WEST BLOOMFIELD, Michigan (AP) – The parents of a teen injured in a mass shooting at Oxford High School in Michigan are suing the store that sold the gun used to kill four students and injure six other people .
The complaint, filed Tuesday in federal court in Detroit on behalf of Matthew and Mary Mueller, accuses Acme Shooting Goods LLC of negligently or unlawfully supplying the weapon through a straw sale.
Authorities have said James Crumbley bought the 9mm semi-automatic pistol used in the Nov. 30 shooting as an early Christmas present for his son, Ethan, who was 15 at the time.
The lawsuit says Ethan accompanied his father to Acme Shooting Goods several days before the shooting and “displayed behavior or made one or more statements while in the store, further indicating that the Acme gun was intended for” Ethan.
Acme Shooting Goods was required to train, supervise and monitor employees to identify and prevent so-called “straw purchases,” according to the lawsuit.
Buy a straw is when a person buys a gun to sell or give to someone who is forbidden to have one.
An employee of the gun shop in Lapeer declined to comment on the lawsuit on Wednesday.
The Muellers’ son suffered gunshot wounds to his hand and face. He was one of six students and a teacher injured in the shooting at the school about 30 miles north of Detroit.

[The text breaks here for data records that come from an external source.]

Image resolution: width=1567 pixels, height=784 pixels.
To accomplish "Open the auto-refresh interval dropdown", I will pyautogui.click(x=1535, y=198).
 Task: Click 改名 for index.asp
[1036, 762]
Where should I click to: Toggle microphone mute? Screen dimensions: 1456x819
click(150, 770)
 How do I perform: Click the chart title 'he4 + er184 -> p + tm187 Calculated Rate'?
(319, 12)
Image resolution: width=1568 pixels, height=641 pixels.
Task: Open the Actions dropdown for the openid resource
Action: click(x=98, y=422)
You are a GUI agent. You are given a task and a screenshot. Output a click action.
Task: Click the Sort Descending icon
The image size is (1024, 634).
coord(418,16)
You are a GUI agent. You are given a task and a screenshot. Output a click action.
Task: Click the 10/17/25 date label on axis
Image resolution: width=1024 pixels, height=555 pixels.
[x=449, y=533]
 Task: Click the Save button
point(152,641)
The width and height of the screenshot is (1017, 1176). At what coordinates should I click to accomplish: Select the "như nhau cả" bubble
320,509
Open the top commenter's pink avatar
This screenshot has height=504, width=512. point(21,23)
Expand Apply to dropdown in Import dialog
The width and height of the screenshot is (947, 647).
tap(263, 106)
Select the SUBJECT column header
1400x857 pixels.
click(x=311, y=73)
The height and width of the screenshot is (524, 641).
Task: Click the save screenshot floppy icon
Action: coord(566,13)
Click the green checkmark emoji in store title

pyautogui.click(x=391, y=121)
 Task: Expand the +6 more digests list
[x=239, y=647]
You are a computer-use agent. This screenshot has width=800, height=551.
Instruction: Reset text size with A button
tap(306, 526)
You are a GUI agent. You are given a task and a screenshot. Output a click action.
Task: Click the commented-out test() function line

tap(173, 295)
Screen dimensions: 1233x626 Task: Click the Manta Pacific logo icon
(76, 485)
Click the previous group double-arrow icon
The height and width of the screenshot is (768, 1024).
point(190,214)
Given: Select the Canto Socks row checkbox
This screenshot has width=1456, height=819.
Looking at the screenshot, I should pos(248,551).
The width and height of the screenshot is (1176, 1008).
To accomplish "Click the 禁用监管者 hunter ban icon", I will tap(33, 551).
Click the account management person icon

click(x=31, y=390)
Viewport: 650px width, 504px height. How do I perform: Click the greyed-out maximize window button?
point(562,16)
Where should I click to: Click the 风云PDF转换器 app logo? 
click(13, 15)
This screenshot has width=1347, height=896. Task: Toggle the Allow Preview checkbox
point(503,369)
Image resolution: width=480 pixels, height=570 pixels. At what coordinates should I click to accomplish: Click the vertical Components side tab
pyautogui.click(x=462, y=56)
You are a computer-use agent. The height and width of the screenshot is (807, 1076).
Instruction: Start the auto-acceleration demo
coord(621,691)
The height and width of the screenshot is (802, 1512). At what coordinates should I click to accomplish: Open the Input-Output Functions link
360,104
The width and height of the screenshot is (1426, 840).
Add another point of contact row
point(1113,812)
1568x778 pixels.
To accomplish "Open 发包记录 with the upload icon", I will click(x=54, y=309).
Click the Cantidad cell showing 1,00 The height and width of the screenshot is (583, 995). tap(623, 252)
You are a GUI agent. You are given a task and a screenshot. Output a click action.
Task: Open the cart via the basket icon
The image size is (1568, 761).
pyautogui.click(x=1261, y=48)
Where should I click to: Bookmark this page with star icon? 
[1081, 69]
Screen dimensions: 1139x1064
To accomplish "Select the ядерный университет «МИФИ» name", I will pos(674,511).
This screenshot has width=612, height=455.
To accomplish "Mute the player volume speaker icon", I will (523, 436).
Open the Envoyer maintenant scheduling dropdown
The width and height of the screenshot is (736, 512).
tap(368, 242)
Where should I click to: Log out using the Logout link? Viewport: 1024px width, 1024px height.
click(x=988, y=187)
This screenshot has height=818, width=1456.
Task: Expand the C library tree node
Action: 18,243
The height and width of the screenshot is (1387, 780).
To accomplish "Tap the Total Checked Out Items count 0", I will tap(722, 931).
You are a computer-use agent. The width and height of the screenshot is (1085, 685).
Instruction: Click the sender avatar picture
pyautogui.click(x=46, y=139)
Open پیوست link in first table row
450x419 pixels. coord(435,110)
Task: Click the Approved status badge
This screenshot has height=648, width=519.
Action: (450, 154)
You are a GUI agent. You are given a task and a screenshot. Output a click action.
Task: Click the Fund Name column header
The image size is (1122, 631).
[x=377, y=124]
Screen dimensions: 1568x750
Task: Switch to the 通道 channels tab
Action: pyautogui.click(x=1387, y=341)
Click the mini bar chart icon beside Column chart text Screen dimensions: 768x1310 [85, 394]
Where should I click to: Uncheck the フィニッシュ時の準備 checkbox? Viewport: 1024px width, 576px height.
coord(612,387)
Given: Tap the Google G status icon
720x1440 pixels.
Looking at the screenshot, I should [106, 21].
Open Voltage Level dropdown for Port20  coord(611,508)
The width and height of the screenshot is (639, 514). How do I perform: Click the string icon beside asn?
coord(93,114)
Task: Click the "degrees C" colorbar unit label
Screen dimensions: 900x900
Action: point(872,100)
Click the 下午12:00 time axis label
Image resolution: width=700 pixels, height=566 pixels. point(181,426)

Ethan Crumbley, now 16, has been charged with murder and terrorism as an adult and… will be in court in January† James Crumbley and his wife Jennifer are accused of giving their son access to the gun and waiting for process for involuntary manslaughter.
“Weapons dealers, when engaged in the sale of weapons, assume a duty to comply with all standards of reasonable care and all relevant state and/or federal firearms laws to obtain weapons from the hands of criminals, juveniles and dangerous parties. likely to misuse firearms,” the Muellers lawsuit says.
A Connecticut gun store was named in a lawsuit against gunsmith Remington after the 2012 mass shooting at Sandy Hook Elementary School in Newtown, Connecticut, which killed 26 people, mostly children. Nancy Lanza bought the assault rifle used by her son, Adam Lanza, in the shooting.
The store was later dropped from the lawsuit when a judge dismissed Remington’s complaint in 2016. The judge cited a federal law that protects gun manufacturers from liability in most cases. The Connecticut Supreme Court later reinstated Remington’s lawsuit over whether it should be held liable for the way it marketed the Bushmaster rifle. In February, Remington and the Sandy Hook families agreed to a $73 million settlement for the case.
Remington, one of the nation’s oldest arms manufacturers, founded in 1816, filed for bankruptcy a second time in 2020 and its assets were later sold to several companies. The manufacturer was burdened by lawsuits and sales restrictions after the school shooting.
The Muellers’ lawsuit does not include dollar damages. It also mentions the Oxford Community School District, the former superintendent and other officials.
Other multimillion-dollar lawsuits filed after the shooting said the violence could have been prevented.
The morning of the shooting, school officials met with Ethan Crumbley and his parents at school after a teacher found a drawing of a gun, a bullet and a person that appeared to have been shot, along with messages saying “My life is useless” and “The world is dead.”
The Crumbleys refused to take their son home and Ethan was allowed to stay at school. The gun was in his backpack, which was not searched.
“We’re bringing this suit so that the failures, both in the sale of this gun and at our school that allowed this to happen, can never happen again,” Matthew and Mary Mueller said in a statement. “No family or community needs to experience this pain and no child should have to live with it for the rest of their lives.”